Distill "reference-based verification capabilities" into a reference-free verifier, compatible with architectures like result verifiers, process verifiers, and critique models.

4

Section 04

【Evidence】Significant Effects of STV in Test and Training Phases

Test-time Effects

  • Compared to methods like SFT, RL on verifier scores, and Meta-verifiers, STV shows significant breakthroughs in difficult tasks;
  • The accuracy of hard math problems doubles, and scientific reasoning tasks increase from 1.5% to 21% (a 14-fold improvement).

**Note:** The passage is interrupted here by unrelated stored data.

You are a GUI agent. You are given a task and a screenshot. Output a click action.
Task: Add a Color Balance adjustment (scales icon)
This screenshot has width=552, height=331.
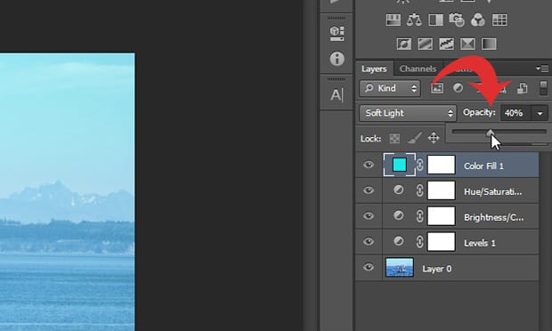pyautogui.click(x=414, y=20)
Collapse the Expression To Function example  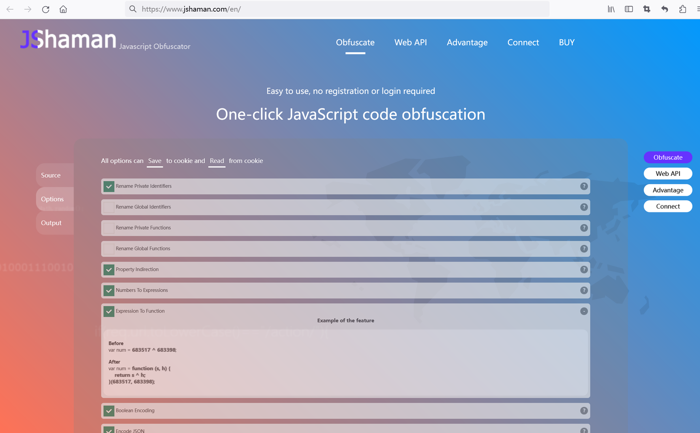click(x=584, y=311)
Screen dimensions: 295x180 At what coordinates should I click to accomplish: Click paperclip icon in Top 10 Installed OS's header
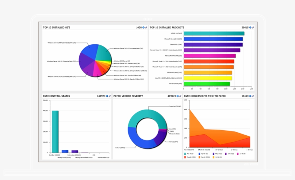(x=146, y=27)
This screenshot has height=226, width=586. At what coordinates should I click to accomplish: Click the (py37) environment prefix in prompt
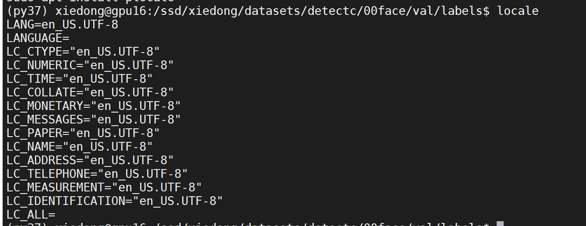point(28,11)
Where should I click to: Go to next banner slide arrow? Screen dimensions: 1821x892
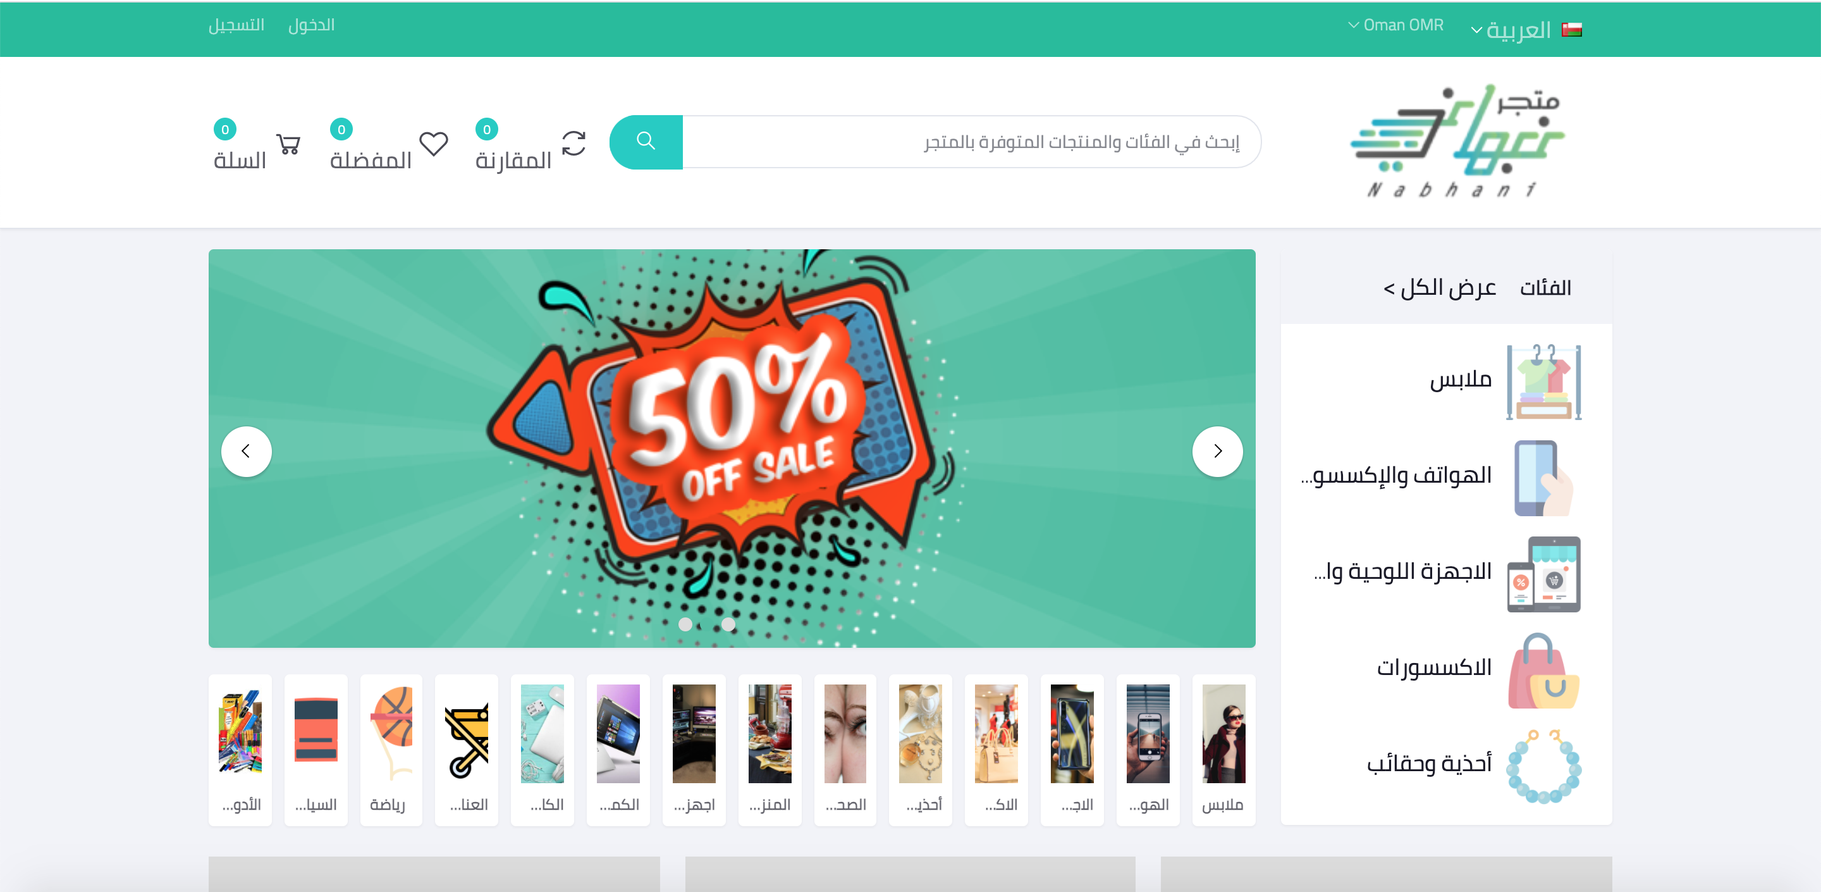(1217, 451)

Training-time Effects (ViL Training)

  • Starting from the standard RL convergence point, ViL further improves pass@1 by 33%;
  • After training, the generator's independent pass@1 (without a verifier) is still 30% higher than standard RL (internalized reasoning strategies).
5

Section 05

【Conclusion】Deep Insights and Methodological Advantages of STV

Deep Insights

Verifiers can serve as effective teachers for generators: Standard RL reward signals are sparse and delayed, while ViL provides process-level, actionable feedback and high-quality data filtering, enabling adaptive curriculum learning.

Methodological Advantages

  • Data efficiency: No additional manual annotation required;
  • Versatility: Compatible with any generator/verifier architecture;
  • Stackable effects: Further improvement on top of standard RL;
  • Interpretability: Feedback includes specific error analysis.
6

Section 06

【Outlook】Limitations of STV and Future Research Directions

Limitations

  • Dependence on high-quality reference answers;
  • Need for matching capabilities between verifier and generator;
  • High computational cost of ViL training.

Future Directions

  • Iterative STV (mutual improvement between generator and verifier);
  • Transfer of multi-task verification capabilities;
  • Integration with process reward models and Monte Carlo Tree Search;
  • Theoretical analysis of the relationship between verifier quality and generator improvement.
7

Section 07

【Summary】Significance of STV for Self-Improvement of Reasoning Models

By cleverly leveraging the asymmetry of reference answers, STV unlocks the self-improvement capabilities of reasoning models during both testing and training. The "internalization effect" of ViL training redefines the role of verifiers—from auxiliary components to core driving forces of training. This method provides a feasible path for building continuously self-improving AI systems, reminding researchers to value the complementary relationship between verification and generation capabilities.